Indovoices.com-Otoritas Jasa Keuangan (OJK) menerbitkan peraturan tentang konsolidasi bank umum dalam Peraturan OJK Nomor 12/POJK.03/2020 untuk memperkuat struktur ketahanan dan daya saing perbankan.
Salah satu alasan di balik penerbitan regulasi baru ini adalah karena pengaturan modal inti minimum (MIM) saat ini yaitu minimal Rp 100 miliar dinilai sudah tidak relevan.“Tidak relevan dalam peningkatan skala dan daya saing bank serta beroperasi dengan skala yang kontributif,” kata OJK dalam keterangan resmi di Jakarta. Selain itu, OJK menilai aturan lama ini tidak relevan lagi jika dibandingkan dengan persyaratan pemenuhan modal disetor bagi pembentukan bank baru dengan minimal Rp 3 triliun.

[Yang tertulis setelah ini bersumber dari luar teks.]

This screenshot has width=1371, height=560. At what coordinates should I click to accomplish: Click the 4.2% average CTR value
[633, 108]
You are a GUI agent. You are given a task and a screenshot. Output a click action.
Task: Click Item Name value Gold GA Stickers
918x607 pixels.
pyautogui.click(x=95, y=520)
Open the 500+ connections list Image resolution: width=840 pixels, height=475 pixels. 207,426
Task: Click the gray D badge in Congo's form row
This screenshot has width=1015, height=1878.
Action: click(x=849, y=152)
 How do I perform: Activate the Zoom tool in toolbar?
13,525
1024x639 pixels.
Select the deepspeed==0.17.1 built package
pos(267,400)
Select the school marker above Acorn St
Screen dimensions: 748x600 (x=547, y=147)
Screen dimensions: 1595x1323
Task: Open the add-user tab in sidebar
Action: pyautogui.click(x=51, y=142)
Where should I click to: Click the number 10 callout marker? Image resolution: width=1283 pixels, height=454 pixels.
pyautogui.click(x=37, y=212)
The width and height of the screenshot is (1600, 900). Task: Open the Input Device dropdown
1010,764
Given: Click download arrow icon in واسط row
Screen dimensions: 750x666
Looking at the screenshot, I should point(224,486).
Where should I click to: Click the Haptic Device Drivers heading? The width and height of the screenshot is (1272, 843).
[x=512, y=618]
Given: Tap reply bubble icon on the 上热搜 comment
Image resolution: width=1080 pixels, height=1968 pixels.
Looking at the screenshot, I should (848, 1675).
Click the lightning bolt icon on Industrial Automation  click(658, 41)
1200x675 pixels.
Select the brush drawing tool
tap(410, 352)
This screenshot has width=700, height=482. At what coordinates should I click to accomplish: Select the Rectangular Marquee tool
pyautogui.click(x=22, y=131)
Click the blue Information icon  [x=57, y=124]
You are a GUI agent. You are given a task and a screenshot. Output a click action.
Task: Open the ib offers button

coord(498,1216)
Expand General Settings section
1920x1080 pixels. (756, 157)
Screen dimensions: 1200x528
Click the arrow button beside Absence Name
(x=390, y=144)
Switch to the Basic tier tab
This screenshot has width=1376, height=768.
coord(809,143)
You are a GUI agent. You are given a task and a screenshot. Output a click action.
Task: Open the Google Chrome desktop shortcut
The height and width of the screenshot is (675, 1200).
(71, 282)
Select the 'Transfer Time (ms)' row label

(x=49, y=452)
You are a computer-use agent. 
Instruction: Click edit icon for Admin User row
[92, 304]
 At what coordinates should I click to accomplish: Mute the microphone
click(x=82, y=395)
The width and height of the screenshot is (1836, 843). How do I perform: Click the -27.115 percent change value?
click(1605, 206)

Alasan kedua, OJK menyebut ketentuan saat ini yang mewajibkan kepemilikan tunggal (single presence policy) melalui penggabungan atau peleburan tidak fleksibel. Sebab, ketentuan ini membatasi Pemegang Saham Pengendali (PSP) melakukan sejumlah aksi, salah satunya pengambilalihan bank dalam membantu penyelamatan bank bermasalah.
Alasan ketiga yaitu demi upaya penguatan struktur, ketahanan, dan daya saing industri perbankan. Sehingga, perbankan bisa mendukung stabilitas dan pertumbuhan ekonomi nasional. “Untuk mendorong perbankan mencapai level yang lebih efisien,” kata OJK,OJK menyebut ada dua pokok pengaturan utama dalam regulasi baru ini.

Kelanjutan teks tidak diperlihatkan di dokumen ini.